▶ _Tarefa a realizar_: Reescreva o trecho que começa na linha que contém "The width and height of the screenshot is (473, 1024)." e termina na linha que contém "(x=385, y=43)", trocando "text field" por "input box" e mantendo todo o resto igual.

▶ _Dados fornecidos_:

_ _ _ _ _ _ _

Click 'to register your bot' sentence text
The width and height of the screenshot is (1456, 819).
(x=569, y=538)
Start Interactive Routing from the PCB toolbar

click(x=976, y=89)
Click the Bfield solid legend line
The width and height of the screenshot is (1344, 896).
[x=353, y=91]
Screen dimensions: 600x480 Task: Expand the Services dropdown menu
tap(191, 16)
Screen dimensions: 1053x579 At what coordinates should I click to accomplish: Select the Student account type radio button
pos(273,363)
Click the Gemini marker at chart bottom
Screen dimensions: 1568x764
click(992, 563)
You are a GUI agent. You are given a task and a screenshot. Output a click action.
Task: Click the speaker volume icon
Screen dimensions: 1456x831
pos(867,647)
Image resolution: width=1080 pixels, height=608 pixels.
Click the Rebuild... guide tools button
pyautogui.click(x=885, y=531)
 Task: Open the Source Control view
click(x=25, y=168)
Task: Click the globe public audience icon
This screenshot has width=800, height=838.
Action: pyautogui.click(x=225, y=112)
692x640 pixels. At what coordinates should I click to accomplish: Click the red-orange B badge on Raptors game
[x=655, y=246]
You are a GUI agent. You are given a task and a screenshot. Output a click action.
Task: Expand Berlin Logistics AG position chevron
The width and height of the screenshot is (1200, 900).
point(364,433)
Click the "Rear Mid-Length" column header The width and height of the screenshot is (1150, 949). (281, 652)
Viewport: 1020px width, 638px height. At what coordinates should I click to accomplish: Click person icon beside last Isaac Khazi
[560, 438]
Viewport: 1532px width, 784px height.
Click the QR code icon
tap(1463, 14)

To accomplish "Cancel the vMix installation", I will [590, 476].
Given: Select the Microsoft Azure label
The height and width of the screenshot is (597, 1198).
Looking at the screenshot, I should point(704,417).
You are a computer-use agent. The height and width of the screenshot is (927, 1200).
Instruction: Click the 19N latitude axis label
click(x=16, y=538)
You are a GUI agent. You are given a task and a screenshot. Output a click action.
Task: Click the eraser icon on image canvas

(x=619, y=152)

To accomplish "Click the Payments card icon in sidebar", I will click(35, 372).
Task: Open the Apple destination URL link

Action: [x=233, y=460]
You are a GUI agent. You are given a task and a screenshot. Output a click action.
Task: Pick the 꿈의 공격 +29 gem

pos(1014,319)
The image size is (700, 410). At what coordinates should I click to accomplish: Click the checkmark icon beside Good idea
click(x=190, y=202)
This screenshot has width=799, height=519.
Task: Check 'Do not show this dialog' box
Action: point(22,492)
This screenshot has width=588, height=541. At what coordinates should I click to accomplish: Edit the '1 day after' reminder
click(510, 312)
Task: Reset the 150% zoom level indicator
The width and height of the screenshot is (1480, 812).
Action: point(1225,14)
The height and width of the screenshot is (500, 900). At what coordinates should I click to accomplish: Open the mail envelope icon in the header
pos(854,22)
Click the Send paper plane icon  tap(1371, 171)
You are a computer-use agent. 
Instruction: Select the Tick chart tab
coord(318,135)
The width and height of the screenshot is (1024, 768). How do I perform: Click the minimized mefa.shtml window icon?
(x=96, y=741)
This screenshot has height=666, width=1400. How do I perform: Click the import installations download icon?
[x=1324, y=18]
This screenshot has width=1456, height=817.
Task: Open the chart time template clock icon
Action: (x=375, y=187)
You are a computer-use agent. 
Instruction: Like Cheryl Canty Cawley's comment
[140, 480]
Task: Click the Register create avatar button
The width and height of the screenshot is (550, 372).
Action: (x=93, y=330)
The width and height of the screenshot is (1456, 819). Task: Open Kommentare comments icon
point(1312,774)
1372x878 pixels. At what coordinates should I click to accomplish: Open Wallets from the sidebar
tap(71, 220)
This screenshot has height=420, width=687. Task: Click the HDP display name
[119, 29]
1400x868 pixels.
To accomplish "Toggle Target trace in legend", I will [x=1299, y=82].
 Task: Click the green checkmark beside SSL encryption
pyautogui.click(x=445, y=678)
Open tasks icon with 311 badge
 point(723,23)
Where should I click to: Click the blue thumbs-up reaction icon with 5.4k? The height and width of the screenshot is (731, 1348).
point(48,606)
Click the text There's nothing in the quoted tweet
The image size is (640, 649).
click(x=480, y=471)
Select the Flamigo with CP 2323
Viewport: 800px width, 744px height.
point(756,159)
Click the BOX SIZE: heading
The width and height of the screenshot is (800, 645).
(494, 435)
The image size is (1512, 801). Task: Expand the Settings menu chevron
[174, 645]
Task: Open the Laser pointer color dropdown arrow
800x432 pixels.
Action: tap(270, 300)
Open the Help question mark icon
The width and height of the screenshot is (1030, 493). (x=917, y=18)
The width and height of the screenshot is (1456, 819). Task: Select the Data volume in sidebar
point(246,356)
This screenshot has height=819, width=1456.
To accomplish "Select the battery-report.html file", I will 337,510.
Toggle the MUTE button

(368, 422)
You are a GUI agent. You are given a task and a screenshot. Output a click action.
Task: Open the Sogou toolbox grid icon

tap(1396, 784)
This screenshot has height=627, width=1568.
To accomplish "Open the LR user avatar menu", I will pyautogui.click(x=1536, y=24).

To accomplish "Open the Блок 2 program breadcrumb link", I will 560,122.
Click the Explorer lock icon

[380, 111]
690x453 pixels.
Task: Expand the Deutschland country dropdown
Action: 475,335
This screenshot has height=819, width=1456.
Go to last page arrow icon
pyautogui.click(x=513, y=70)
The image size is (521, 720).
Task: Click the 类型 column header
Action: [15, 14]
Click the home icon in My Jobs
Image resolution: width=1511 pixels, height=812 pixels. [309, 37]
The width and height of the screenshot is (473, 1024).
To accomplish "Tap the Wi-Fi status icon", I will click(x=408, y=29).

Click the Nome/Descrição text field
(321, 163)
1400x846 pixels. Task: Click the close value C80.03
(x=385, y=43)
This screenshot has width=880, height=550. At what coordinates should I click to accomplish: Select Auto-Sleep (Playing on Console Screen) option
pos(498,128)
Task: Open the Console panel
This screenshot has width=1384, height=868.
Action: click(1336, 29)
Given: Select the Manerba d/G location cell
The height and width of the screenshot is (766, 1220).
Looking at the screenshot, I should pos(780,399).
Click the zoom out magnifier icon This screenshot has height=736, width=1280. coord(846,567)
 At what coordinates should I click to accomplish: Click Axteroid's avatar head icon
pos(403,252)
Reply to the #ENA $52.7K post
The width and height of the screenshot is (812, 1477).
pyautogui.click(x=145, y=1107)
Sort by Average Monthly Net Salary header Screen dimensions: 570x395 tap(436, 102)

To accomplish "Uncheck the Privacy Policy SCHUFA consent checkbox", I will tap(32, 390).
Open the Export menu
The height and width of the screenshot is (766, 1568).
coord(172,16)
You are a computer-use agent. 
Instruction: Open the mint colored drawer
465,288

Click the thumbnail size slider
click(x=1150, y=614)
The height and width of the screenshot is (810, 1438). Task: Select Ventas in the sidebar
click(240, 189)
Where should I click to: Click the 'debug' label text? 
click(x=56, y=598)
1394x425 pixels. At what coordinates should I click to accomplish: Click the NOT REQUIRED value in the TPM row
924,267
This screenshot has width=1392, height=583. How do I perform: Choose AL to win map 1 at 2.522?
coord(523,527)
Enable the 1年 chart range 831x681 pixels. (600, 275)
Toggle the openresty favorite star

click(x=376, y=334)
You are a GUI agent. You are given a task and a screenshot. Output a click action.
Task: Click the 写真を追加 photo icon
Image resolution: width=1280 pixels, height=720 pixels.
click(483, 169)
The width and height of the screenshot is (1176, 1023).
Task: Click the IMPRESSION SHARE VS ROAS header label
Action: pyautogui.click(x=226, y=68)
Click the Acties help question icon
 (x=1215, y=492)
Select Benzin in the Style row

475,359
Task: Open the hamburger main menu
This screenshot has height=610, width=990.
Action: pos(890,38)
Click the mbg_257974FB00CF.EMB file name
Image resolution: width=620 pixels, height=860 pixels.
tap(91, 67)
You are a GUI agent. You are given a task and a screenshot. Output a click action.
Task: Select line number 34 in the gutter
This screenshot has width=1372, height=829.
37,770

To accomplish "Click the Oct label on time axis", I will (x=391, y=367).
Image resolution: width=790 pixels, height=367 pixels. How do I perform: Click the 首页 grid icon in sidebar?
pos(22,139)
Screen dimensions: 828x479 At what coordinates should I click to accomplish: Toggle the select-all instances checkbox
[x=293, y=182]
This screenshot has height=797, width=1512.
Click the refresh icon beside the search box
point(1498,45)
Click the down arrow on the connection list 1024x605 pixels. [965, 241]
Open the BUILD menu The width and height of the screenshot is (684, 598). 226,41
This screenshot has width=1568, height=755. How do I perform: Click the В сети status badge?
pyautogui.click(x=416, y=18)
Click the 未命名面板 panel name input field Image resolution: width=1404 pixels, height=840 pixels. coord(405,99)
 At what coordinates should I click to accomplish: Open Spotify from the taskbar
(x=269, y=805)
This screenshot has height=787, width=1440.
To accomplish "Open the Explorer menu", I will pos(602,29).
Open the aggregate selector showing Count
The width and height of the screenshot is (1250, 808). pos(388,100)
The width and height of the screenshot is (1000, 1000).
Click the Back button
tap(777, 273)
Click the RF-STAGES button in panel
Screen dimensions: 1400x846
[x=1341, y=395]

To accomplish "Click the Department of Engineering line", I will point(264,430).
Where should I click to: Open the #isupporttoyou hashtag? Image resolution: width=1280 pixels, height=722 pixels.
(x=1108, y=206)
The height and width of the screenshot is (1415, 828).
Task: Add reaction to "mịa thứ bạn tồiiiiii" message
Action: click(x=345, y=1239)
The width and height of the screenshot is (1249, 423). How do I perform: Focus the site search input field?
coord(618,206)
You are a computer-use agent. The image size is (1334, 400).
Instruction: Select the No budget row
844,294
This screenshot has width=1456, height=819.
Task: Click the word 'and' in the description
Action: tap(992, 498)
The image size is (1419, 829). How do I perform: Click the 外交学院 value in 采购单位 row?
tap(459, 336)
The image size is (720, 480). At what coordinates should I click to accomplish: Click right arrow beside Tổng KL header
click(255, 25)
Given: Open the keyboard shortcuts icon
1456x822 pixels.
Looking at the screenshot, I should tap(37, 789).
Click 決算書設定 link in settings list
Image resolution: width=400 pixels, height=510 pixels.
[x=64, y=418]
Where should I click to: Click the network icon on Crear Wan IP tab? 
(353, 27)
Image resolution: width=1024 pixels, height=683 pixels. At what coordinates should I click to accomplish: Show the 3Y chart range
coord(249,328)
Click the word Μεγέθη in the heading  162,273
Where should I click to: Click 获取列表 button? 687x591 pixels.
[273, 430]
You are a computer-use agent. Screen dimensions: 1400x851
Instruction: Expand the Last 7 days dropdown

_ _ _ _ _ _ _

▶ _Resposta ao exercício_:
The width and height of the screenshot is (473, 1024).
To accomplish "Tap the Wi-Fi status icon", I will click(x=408, y=29).

Click the Nome/Descrição input box
(321, 163)
1400x846 pixels. Task: Click the close value C80.03
(x=385, y=43)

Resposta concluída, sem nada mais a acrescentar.